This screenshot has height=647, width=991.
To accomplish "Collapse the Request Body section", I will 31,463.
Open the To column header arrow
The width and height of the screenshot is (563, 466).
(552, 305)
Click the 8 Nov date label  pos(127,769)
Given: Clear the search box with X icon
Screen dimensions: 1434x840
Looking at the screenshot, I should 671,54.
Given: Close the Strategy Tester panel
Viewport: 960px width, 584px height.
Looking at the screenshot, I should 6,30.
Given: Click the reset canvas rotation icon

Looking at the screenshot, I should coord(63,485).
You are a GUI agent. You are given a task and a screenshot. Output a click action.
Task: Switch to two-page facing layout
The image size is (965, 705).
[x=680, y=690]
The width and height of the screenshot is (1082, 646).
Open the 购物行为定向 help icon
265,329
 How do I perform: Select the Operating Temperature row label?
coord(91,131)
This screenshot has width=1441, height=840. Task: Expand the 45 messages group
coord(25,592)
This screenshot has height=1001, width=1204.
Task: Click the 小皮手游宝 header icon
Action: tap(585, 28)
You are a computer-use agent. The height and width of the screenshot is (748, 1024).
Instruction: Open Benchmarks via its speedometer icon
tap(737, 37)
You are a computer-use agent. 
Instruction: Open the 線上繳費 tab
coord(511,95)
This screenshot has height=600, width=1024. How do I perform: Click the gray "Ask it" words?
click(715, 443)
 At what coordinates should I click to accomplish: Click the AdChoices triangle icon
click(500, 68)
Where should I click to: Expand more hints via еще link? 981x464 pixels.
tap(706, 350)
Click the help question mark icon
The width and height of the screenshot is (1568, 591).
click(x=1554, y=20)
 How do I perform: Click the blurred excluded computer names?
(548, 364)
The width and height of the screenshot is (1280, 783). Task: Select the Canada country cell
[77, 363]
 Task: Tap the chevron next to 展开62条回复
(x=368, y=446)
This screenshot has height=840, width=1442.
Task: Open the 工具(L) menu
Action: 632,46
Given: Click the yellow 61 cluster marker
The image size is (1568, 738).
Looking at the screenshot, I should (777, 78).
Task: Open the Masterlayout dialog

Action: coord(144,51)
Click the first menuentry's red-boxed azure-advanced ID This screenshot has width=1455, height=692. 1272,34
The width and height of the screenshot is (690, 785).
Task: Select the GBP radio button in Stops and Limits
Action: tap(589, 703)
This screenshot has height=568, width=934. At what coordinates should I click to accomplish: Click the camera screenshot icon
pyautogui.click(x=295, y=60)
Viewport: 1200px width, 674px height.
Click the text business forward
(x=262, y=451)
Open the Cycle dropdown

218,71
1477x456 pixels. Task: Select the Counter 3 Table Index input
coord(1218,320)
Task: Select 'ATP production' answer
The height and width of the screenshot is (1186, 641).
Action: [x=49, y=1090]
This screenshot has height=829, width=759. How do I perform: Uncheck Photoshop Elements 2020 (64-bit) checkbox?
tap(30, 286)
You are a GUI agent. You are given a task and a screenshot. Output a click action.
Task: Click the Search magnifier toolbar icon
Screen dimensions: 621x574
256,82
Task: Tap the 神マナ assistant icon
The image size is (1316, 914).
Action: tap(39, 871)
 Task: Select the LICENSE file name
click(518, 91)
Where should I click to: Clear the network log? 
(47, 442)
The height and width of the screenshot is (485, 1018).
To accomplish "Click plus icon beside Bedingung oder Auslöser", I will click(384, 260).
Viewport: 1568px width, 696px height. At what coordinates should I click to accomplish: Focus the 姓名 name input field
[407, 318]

+-------+

From the records above, copy out the line with "Given: Click the reset canvas rotation icon", the line with "Click the help question mark icon", and every line between them, word for word.

Given: Click the reset canvas rotation icon

Looking at the screenshot, I should coord(63,485).
You are a GUI agent. You are given a task and a screenshot. Output a click action.
Task: Switch to two-page facing layout
The image size is (965, 705).
[x=680, y=690]
The width and height of the screenshot is (1082, 646).
Open the 购物行为定向 help icon
265,329
 How do I perform: Select the Operating Temperature row label?
coord(91,131)
This screenshot has width=1441, height=840. Task: Expand the 45 messages group
coord(25,592)
This screenshot has height=1001, width=1204.
Task: Click the 小皮手游宝 header icon
Action: tap(585, 28)
You are a computer-use agent. The height and width of the screenshot is (748, 1024).
Instruction: Open Benchmarks via its speedometer icon
tap(737, 37)
You are a computer-use agent. 
Instruction: Open the 線上繳費 tab
coord(511,95)
This screenshot has height=600, width=1024. How do I perform: Click the gray "Ask it" words?
click(715, 443)
 At what coordinates should I click to accomplish: Click the AdChoices triangle icon
click(500, 68)
Where should I click to: Expand more hints via еще link? 981x464 pixels.
tap(706, 350)
Click the help question mark icon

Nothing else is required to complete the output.